Battle For Merca: Al-Shabab Ambushes Somalia Troops In Embattled Port City

Somali government troops fight against Islamic rebel groups alongside an African Union Mission to Somalia (AMISOM) peacekeepers in a tank in the north of the capital Mogadishu, March 11, 2010. The death toll from fighting on Wednesday and Thursday in Somalia's capital between government forces and al Shabaab rebels has risen to 54, a human rights group and ambulance services said on Thursday. REUTERS/Feisal Omar (SOMALIA - Tags: CIVIL UNREST MILITARY)

Somalia forces clashed with Al-Shabaab fighters overnight Tuesday in the East African country’s Lower Shebelle region. A deadly firefight broke out when the Islamic militant group ambushed Somali National Army troops stationed at a base in the embattled southern port city of Merca, according to Somali radio and television station Shabelle Media Network.Amisom soldierGovernment sources have not yet disclosed the exact number of casualties from Tuesday night’s battle in Merca, the provincial capital of Lower Shebelle which is located some 60 miles from the national capital, Mogadishu. Al-Shabaab recaptured Merca earlier this month, making it the largest city under the group’s control, according to BBC News.

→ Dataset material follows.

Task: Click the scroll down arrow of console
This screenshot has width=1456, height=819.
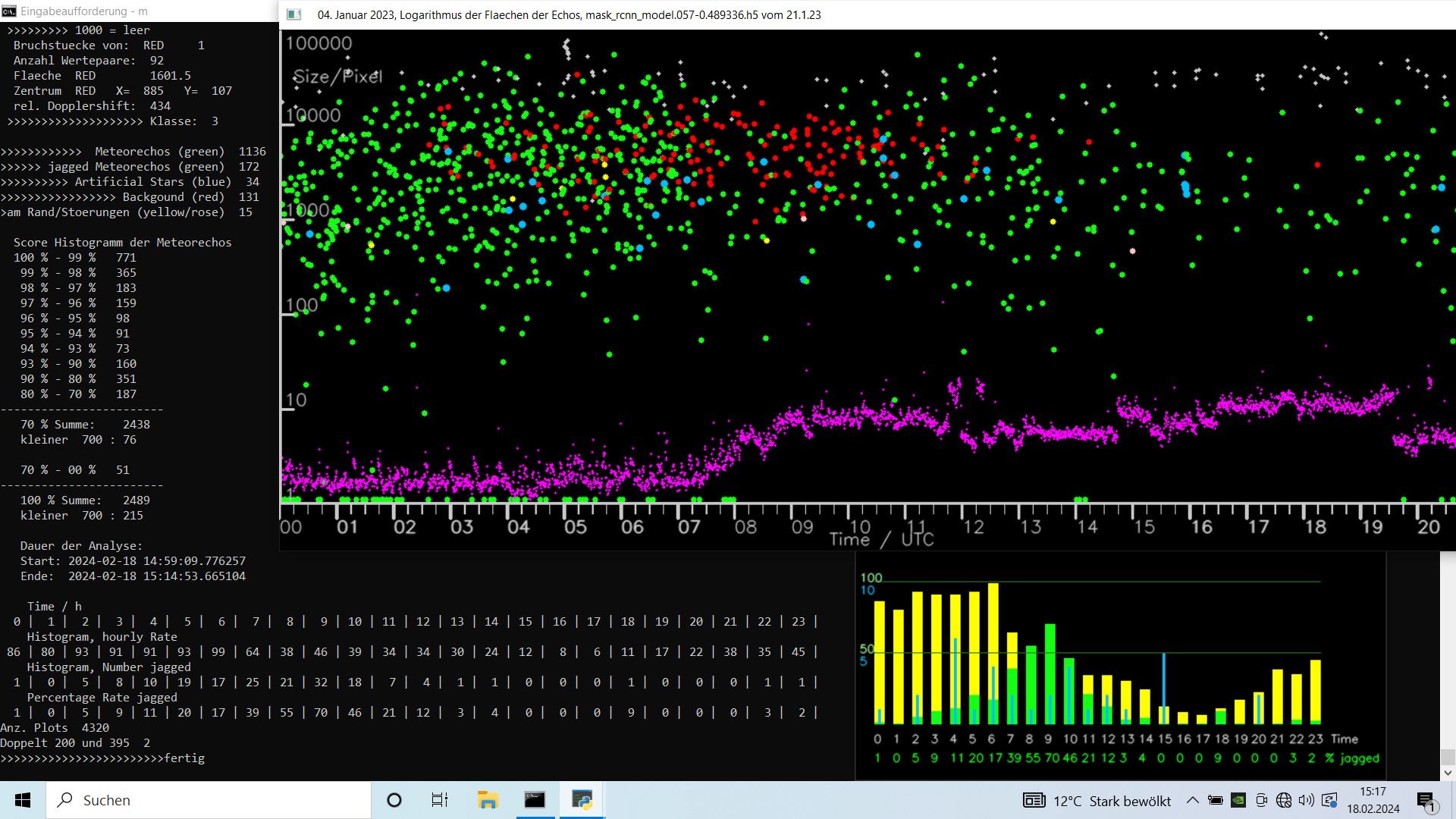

The loss of the coastal city was a major setback for the African Union Mission to Somalia, or Amisom, the continental bloc’s peacekeeping mission in the country, in its decade-long fight against the Somalia-based terrorist organization. Regaining control of Merca, which faces the Indian Ocean, grants Al-Shabaab access to a port again and will provide a financial boost to the group’s operations.

Amisom and the Somali National Army had held the key port city for 3 1/2 years after retaking it from Al-Shabaab in August 2012, when the troops expelled the militants from a number of Somali towns. More than 20,000 African Union troops are currently deployed in the Horn of Africa nation. But their efforts against Al-Shabaab have been hindered by a lack of air power that has left their bases and supply lines vulnerable.

“It’s symbolically important because it was one of the major towns retaken from Al-Shabaab and underlines the resilience and longevity of the group,” Ahmed Soliman, a regional analyst at Chatham House in London, told the Guardian. “Al-Shabaab has the ability to absorb losing control of key towns and have consistently been able to regroup in rural areas as well as strike in urban areas.”

Al-Shabaab, a Somalia-based terrorist group, emerged in 2006 from the now-defunct Islamic Courts Union that controlled Mogadishu. The Al-Qaeda affiliate launched its own insurgency on major Somali cities in 2009, controlling Mogadishu and southern Somalia until it was pushed out by domestic and international forces around 2012. Many areas of south-central Somalia are still under Al-Shabaab’s control, and the Sunni extremist group has increased efforts in recent months to recapture lost territories while seeking to topple Somalia’s Western-backed government.